たぶん、今世界で一番旬で人気のあるDJ兼プロデューサーであろう、マーク・ロンソン。先日、ブリトニーが復活(?)パフォーマンスを行った MTVビデオ・ミュージック・アワードでも、フロアDJとして回していた彼は、ニューヨークを拠点に活動する弱冠32歳。
93年ごろから、ニューヨークのダウンタウンでDJを始め、ヒップホップとUKロックを融合したプレイで話題を呼び、瞬く間に人気DJとなります。やがて、プロデューサーとしても活動を始め、最近だとクリスティーナ・アギレラ、リリー・アレン、ロビー・ウィリアムス、エイミー・ワインハウスなどの曲を手がけています。個人名義でも03年にCDをリリースしています。
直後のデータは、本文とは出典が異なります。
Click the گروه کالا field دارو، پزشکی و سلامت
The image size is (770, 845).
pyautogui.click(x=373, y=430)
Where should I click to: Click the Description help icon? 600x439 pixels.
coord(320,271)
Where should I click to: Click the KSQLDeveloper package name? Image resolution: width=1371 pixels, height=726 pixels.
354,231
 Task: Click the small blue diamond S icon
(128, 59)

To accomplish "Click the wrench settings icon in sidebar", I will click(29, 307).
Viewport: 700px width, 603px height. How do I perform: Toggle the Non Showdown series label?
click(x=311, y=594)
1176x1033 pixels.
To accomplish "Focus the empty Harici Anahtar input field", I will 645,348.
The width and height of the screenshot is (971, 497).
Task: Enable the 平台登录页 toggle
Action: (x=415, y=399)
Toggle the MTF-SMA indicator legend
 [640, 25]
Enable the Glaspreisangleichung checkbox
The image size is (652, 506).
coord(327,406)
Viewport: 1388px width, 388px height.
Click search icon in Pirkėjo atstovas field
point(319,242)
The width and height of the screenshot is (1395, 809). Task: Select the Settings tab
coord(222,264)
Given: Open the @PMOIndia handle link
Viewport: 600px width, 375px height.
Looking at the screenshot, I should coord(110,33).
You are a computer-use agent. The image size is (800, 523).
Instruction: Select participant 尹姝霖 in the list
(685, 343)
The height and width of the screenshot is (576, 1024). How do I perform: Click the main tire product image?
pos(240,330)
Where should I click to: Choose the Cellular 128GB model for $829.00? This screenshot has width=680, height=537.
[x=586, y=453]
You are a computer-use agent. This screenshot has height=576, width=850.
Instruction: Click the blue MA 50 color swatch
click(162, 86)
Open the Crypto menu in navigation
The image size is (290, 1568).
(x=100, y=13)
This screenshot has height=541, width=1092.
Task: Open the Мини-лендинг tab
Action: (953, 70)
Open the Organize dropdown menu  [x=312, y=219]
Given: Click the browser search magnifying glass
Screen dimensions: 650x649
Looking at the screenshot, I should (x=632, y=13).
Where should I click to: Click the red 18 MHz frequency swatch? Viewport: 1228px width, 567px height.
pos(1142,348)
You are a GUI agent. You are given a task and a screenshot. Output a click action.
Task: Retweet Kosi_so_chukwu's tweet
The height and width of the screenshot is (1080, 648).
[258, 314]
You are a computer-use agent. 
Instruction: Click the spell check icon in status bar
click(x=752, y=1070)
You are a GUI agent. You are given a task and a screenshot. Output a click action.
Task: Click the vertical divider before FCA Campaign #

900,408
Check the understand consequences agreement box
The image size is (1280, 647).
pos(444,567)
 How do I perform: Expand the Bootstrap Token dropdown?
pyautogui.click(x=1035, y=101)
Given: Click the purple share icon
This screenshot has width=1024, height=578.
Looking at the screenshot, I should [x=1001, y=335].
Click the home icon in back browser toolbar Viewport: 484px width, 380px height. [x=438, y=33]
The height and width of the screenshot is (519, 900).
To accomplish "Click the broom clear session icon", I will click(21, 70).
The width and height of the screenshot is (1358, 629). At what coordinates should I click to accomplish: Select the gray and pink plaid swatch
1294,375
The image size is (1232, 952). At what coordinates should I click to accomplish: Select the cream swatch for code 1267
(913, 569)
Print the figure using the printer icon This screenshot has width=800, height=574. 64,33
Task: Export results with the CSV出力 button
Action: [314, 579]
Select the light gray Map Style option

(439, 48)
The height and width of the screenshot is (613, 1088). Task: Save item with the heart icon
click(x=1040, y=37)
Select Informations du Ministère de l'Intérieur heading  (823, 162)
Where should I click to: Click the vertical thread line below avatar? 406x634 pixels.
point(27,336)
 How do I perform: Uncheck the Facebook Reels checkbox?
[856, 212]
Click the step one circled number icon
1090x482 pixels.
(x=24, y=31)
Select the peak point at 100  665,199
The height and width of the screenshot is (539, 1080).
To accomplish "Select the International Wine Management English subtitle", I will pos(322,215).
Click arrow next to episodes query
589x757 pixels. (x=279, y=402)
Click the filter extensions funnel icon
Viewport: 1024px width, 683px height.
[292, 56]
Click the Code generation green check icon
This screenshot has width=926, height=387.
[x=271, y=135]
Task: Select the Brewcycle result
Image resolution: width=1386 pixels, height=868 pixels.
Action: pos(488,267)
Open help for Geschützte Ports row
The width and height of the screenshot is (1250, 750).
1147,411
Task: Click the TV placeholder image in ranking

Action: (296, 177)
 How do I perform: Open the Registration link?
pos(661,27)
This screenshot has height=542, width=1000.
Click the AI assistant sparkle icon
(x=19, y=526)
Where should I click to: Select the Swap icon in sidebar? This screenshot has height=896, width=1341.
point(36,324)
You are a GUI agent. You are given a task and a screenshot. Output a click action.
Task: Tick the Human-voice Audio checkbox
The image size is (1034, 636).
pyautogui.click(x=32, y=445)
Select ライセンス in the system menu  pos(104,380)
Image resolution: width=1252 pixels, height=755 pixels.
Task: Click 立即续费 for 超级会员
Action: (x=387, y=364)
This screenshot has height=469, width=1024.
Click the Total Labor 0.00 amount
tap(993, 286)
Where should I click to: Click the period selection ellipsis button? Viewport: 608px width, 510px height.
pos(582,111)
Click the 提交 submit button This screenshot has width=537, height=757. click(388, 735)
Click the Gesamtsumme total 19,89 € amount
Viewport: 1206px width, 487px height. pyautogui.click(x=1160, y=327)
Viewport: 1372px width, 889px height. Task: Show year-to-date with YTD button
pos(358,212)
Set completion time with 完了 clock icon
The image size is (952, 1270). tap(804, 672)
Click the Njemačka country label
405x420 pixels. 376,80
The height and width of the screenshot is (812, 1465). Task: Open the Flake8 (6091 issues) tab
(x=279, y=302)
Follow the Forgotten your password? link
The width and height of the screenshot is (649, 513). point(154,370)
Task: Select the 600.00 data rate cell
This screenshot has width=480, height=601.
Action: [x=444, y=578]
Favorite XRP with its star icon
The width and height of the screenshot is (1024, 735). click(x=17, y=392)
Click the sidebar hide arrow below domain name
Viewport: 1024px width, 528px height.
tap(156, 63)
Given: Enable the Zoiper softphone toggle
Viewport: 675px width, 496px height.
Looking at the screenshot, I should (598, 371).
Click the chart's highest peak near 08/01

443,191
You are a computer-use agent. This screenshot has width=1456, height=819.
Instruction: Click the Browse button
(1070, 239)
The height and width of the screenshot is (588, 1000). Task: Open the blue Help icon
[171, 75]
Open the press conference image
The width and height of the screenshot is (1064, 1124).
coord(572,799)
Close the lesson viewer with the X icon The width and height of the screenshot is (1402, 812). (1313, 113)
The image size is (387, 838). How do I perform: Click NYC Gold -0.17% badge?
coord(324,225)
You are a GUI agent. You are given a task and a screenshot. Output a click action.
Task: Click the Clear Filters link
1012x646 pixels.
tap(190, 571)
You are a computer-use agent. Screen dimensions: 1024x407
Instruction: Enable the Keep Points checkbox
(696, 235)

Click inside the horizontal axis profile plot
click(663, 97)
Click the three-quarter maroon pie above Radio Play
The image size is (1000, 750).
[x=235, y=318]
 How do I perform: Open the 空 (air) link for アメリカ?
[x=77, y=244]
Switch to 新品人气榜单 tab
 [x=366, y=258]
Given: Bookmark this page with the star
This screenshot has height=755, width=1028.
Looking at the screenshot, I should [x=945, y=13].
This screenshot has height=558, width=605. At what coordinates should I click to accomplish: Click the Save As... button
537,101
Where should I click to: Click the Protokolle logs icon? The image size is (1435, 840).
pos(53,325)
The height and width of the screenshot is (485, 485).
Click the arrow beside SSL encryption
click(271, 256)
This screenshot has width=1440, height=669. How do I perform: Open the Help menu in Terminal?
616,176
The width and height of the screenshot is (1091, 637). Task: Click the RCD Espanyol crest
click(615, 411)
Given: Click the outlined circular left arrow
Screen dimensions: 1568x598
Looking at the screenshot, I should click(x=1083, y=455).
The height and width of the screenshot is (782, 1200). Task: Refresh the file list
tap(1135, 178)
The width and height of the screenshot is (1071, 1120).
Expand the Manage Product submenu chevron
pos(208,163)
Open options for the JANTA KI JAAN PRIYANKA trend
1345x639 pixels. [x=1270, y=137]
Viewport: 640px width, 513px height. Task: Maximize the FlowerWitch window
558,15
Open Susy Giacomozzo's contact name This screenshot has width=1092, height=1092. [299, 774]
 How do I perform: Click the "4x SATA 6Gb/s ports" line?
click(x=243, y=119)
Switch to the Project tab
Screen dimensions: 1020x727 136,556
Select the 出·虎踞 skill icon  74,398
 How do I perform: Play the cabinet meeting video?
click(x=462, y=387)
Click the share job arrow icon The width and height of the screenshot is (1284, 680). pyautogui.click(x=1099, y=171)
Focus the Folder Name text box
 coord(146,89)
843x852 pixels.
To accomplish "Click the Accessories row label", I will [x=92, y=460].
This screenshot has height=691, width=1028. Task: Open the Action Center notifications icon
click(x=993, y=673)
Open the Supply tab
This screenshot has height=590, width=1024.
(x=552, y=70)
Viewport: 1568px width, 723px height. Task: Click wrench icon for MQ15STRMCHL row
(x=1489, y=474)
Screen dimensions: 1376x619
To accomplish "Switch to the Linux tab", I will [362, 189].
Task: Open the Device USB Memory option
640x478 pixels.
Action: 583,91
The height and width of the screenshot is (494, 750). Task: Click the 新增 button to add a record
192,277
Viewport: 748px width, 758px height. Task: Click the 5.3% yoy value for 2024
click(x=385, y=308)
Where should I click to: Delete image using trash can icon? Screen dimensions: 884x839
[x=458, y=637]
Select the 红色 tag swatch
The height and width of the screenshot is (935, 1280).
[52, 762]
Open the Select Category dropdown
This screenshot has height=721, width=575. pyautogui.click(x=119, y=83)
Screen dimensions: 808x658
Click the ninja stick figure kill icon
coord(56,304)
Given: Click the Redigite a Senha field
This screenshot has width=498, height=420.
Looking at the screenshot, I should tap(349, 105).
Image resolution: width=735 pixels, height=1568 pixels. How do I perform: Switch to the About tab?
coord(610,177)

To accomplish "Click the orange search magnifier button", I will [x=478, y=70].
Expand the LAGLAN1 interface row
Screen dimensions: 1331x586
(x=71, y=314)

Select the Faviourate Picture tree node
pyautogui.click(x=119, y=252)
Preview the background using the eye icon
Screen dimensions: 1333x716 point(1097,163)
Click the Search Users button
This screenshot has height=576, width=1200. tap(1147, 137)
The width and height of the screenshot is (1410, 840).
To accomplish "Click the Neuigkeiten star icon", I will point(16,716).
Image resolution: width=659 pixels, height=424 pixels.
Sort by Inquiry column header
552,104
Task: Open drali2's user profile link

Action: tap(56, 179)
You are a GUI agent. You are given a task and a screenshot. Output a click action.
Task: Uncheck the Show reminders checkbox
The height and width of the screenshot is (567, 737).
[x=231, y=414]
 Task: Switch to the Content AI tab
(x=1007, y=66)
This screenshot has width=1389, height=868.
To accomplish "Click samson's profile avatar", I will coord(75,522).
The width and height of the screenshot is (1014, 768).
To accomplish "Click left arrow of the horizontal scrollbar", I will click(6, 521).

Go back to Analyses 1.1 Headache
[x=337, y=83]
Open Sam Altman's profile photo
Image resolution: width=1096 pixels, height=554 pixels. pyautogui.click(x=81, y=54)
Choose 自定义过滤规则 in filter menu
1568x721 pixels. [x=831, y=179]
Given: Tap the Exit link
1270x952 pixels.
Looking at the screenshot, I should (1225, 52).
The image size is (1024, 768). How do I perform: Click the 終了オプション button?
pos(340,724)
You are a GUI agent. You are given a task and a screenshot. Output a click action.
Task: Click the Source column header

彼が特に注目を浴びたのは、昨年。イギリスで制作されたレディオヘッドのトリビュートアルバム「Exit Music」に参加し、ファントム・プラネットをフィーチャーした「Just」を発表したところ、英国のラジオでパワープレイとなります。その流れに乗って、満を持してドロップしたセカンド・アルバムが、イギリスでは今年4月にリリースされたこの「Version」です。
このアルバムは、マーク本人がお気に入りの曲をリメイクしたもので、ほぼ全曲がイギリスのロックバンドのカバー。リリー・アレンがカイザーチーフの「Oh My God」を歌い、ロビー・ウィリアムスがシャーラタンズの「The Only One I Know」を歌い、コールドプレイの「God Put A Smile Upon Your Face」をインストに変え、マキシモパークの「Apply Some Pressure」を、マキシモパークのボーカルであるポール・スミスをフィーチャーして再録するという豪華版。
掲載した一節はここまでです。